(begin)
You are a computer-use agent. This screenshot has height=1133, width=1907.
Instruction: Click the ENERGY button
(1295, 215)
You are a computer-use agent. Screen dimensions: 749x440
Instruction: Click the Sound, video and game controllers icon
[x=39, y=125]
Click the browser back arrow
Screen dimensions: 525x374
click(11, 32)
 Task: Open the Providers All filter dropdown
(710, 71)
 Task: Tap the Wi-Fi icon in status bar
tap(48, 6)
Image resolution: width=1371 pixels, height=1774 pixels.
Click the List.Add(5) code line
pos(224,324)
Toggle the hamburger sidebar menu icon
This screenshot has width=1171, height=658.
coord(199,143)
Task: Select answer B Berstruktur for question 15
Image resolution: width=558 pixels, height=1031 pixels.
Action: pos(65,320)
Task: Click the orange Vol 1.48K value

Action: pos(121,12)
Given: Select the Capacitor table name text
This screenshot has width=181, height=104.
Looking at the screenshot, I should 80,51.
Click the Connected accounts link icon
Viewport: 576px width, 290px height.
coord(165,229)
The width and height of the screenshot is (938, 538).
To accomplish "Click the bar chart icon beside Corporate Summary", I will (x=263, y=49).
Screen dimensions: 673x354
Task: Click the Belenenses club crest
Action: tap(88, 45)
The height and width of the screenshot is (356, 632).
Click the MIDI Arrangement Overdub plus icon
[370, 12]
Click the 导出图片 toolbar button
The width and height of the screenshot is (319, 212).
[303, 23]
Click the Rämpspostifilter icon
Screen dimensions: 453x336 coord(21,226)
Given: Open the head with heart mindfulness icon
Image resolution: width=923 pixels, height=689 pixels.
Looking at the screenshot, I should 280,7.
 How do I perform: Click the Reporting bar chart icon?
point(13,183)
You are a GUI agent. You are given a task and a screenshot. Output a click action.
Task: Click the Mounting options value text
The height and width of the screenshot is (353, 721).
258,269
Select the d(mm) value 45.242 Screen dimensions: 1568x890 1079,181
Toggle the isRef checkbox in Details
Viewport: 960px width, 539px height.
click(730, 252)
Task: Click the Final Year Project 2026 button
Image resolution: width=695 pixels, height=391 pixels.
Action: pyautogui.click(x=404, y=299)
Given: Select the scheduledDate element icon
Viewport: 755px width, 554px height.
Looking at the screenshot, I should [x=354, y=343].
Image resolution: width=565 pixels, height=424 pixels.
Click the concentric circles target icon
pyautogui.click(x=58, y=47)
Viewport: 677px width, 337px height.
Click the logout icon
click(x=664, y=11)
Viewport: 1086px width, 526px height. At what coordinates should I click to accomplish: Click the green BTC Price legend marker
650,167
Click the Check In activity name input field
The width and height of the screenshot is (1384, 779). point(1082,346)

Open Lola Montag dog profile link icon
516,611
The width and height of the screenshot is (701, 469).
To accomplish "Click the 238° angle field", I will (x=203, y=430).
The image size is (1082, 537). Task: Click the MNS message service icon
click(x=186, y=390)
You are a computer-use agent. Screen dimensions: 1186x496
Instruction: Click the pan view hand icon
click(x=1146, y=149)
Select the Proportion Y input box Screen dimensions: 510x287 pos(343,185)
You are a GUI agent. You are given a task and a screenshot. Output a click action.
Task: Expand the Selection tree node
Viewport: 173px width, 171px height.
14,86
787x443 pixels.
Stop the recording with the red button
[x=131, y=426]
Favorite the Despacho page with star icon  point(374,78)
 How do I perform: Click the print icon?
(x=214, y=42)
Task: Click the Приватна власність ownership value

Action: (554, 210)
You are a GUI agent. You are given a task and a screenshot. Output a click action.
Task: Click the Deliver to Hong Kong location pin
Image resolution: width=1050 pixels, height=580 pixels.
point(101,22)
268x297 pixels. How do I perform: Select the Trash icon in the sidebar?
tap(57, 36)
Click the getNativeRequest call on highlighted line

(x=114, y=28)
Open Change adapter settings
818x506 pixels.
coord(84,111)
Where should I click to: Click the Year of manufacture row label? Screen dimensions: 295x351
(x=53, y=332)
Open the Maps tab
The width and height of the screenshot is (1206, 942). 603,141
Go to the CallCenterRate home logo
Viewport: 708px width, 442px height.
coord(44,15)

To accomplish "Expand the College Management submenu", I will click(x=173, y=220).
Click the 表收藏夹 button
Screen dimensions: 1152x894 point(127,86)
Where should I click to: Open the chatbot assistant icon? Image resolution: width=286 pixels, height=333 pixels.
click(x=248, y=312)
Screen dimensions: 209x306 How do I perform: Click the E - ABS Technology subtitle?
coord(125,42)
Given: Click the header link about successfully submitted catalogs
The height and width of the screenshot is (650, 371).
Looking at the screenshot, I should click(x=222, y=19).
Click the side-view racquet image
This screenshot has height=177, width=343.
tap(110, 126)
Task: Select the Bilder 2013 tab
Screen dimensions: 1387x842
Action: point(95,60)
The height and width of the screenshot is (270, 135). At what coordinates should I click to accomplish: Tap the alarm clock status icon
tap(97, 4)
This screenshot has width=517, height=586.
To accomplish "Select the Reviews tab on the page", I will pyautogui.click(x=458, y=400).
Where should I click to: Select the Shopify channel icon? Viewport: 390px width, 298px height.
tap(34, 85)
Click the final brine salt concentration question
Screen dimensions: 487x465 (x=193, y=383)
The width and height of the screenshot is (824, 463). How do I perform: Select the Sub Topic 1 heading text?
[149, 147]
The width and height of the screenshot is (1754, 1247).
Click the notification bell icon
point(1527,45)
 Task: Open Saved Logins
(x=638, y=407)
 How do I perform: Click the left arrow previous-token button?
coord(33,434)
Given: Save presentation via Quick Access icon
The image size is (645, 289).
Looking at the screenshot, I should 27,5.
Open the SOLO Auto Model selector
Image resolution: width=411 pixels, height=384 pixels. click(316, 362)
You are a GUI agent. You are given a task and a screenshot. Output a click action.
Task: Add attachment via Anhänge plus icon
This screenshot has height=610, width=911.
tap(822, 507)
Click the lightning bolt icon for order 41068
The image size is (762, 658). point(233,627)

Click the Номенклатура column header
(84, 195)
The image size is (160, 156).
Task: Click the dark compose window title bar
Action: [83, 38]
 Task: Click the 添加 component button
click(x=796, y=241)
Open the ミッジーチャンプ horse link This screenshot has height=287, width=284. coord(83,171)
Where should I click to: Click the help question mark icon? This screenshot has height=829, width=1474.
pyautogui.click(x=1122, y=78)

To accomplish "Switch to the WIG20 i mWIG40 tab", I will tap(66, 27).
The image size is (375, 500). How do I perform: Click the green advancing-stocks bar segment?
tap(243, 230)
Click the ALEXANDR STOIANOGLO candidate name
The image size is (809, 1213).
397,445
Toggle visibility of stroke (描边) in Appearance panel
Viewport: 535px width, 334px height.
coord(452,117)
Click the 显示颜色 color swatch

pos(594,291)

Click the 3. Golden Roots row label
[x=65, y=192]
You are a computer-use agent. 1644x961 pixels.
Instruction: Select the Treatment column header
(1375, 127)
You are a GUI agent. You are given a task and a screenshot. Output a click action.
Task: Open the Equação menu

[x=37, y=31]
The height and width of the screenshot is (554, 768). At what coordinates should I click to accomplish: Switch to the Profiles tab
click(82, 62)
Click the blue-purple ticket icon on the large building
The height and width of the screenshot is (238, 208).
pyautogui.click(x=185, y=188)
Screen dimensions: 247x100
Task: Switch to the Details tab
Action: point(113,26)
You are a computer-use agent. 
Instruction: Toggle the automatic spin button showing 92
(end)
Brief: Copy every line of the records above that contains the word "label".

In response:
Where should I click to: Click the Year of manufacture row label? Screen dimensions: 295x351
Click the 3. Golden Roots row label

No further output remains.